** Opening Entries provided block **
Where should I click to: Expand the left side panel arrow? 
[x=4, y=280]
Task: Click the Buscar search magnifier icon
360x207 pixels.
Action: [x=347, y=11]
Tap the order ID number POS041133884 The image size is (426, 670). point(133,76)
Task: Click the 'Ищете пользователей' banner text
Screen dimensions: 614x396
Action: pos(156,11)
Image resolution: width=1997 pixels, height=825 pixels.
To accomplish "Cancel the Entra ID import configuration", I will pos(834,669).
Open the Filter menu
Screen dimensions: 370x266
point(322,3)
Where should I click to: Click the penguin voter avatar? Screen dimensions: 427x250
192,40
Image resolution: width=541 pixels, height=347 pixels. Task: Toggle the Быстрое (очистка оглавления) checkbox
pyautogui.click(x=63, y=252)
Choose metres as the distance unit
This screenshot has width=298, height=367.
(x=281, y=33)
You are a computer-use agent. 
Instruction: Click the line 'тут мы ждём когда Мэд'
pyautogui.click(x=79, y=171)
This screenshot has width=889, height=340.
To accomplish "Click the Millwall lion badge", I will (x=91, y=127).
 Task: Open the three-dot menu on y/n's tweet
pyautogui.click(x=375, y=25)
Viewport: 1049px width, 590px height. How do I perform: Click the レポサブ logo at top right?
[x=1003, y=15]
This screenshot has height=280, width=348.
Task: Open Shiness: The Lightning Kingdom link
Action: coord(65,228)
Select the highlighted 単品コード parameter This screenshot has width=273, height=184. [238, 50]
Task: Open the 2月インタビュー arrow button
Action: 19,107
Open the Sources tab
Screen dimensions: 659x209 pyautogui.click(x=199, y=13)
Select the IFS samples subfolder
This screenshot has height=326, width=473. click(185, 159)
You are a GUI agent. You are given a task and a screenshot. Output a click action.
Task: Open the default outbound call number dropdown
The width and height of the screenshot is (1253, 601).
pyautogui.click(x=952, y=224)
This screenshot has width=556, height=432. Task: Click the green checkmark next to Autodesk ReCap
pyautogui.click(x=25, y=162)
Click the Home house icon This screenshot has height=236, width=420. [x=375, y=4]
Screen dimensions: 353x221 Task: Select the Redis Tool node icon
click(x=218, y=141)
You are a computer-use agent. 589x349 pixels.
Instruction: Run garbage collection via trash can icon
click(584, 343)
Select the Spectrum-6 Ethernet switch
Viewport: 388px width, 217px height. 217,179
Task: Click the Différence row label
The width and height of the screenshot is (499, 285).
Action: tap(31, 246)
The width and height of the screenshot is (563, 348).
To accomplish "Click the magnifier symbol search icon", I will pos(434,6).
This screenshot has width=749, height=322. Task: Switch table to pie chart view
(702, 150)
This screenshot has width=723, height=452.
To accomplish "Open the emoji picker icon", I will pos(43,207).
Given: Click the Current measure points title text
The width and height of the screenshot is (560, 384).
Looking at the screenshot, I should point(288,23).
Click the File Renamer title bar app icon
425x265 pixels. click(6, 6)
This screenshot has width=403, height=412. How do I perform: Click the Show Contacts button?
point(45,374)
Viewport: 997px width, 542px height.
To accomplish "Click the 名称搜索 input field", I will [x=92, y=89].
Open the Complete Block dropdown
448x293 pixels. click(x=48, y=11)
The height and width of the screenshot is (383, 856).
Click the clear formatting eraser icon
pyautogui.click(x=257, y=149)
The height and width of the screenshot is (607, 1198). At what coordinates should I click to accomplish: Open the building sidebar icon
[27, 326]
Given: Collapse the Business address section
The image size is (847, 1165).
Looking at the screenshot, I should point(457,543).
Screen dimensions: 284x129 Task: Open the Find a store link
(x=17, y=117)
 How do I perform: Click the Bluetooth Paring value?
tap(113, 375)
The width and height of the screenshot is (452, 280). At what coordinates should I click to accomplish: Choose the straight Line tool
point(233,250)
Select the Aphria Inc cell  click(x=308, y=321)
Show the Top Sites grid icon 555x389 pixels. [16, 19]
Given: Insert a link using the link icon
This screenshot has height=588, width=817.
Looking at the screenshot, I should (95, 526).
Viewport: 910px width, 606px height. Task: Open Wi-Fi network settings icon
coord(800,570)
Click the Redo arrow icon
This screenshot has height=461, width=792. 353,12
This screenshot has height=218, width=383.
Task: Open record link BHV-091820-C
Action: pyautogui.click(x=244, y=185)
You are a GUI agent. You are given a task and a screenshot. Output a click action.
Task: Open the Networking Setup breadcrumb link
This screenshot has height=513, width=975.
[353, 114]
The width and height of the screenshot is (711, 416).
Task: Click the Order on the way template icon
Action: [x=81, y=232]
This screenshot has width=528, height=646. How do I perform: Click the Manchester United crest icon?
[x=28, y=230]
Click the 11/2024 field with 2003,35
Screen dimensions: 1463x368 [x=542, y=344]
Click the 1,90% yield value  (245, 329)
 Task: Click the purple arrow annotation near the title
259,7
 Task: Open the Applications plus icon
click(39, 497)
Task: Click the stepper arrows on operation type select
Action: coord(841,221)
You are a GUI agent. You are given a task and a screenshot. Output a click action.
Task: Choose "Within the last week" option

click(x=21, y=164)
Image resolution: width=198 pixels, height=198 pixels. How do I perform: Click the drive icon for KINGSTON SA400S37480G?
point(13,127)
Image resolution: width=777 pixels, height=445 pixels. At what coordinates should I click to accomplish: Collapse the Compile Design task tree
** Closing Entries provided block **
■ The problem ■
For each line of the data that has the word "search", report that line.

■ Solved problem ■
Task: Click the Buscar search magnifier icon
To accomplish "Click the magnifier symbol search icon", I will pos(434,6).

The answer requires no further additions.